I also learned today that my Zen Teacher Eve became was promoted from sensei (teacher) to roshi (a teacher of teachers). I don't see this as necessarily having a major impact as she was already teaching independently and doing a phenomenal job. Next week, we start the winter intensive. I've been maintaining 10 minutes per day of sitting, while joining the zendo schedule once or twice a week. Its been hard to attend while balancing yoga class. I often find myself rushing from Zen to Yoga and back. That's pretty funny.

Monday, January 10, 2011

Why I signed up for a business school class

The board of the Zen Peacemakers recently decided to sell our property in Montague, MA. I have been living, working and training here for the better part of the last two years. Amid this period of change, various energies surge and flux as various overlapping elements of our community forge new paths. The local meditation community, which has been known as the Montague Farm Zendo, is looking into options for a new roof. Bernie, the founder, is focusing his energy on spreading the three tenets and Socially Engaged Buddhism domestically and in Europe. I am helping him with that as his assistant. I am a lame duck tenant.

When I learned about the farm's fate as well as layoffs, I felt disillusioned. The developing Montague Farm Zen House and the Symposium on this campus were dreams come true. Everything was coming together. And after the Symposium in August, the thing I feared most was suddenly happening. It was hard to avoid getting wrapped up in worrying about the significance of the daily twists and turns of a relatively high period of uncertainty in an uncertain universe.

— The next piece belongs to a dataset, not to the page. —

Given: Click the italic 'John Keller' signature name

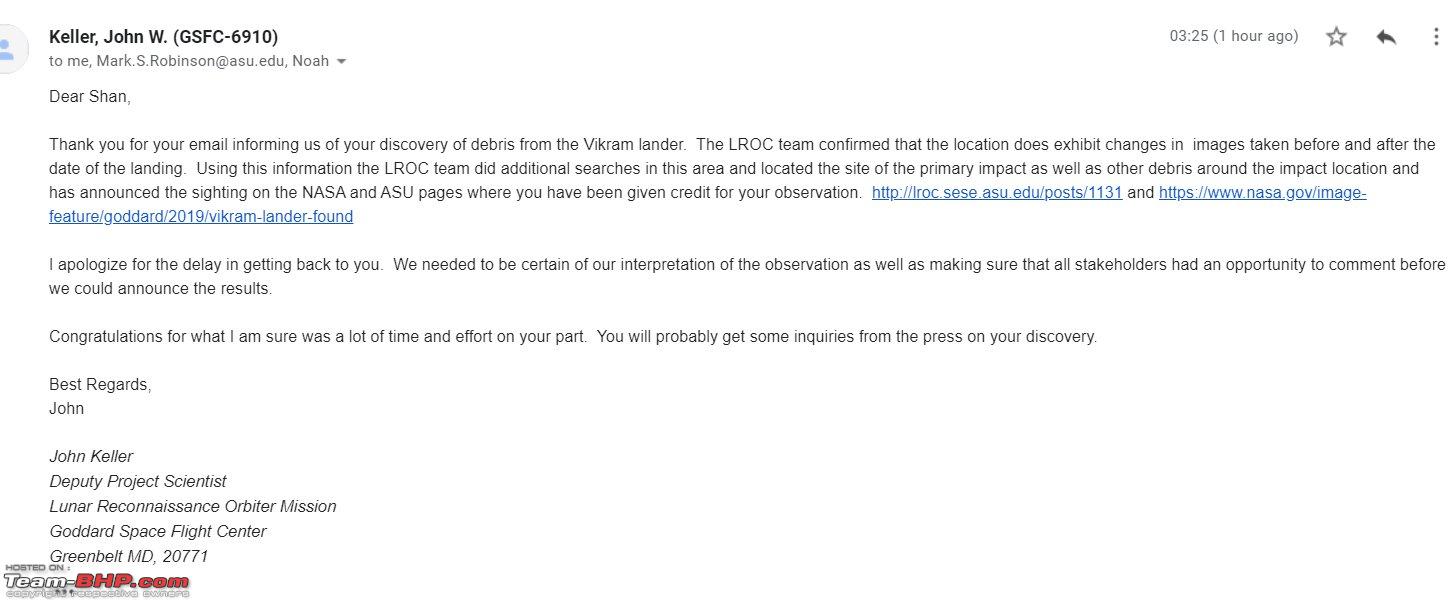Looking at the screenshot, I should pos(91,456).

Returning to the Auschwitz Bearing Witness Retreat in November, I felt comforted by the feeling like I was part of something much bigger than the campus I live on. I reflected on the reason I came to Montague in the first place: to be part of a Zen House, a dharma center where service to the community is viewed as a spiritual practice on par with meditation. I asked myself what I still lack to be part of such a center?

I decided to sign up for a business school class so that I could further develop practical tools to implement my beloved vision. I switched from listening to podcasts on social media marketing to listening to audiobooks on business development.

I was inspired and emboldened by my contribution to Auschwitz and Symposium registrations. And yet, it wasn't enough. As we discussed at the Symposium, Socially Engaged Buddhism needs to find a business model that is right for us in this culture in order for it to survive. My dream is a sort of a modern Buddhist Catholic Worker House. I did my internship at Haley House, a former Catholic Worker House in Boston. A modern version would mix high tech (Internet) and high touch (face-to-face) and would also be hybrid charity/social business.

While the recent past has felt worrisome, there has also been excitement of possibility amidst change. To be part of something new means standing out on a limb. Uncertainty is good training.

What do you think is necessary to make this dream viable?

Friday, January 07, 2011

Cadavers make me think of peace, zombies and cell phones.

I went to the cadaver lab to study yoga anatomy. There is something extremely comforting about seeing the dead body of a Vietnam vet who died of old age. Vietnam is usually something that makes me angry. Makes me want to fight war. And not that we shouldn't, but we all die anyway. I imagined the escape routes I would take in case the body turned out to be a zombie. I wasn't sure whether it would be better to throw a chair at the zombie or just run straight for the door.

My girlfriend wants me to stop holding my cell phone by my face. Valley Advocate says they cause cancer. Cell phones could be the cigarettes of the future. The industry will certainly fight for them. Maybe its killing me or maybe these are anti-technology rumors spread by organic farmers. Everybody has preferences and everybody thinks others would be better off if others shared their preferences (including me). Sometimes, we say others will die if they don't follow our preferences. Sometimes they will. Eventually everyone will.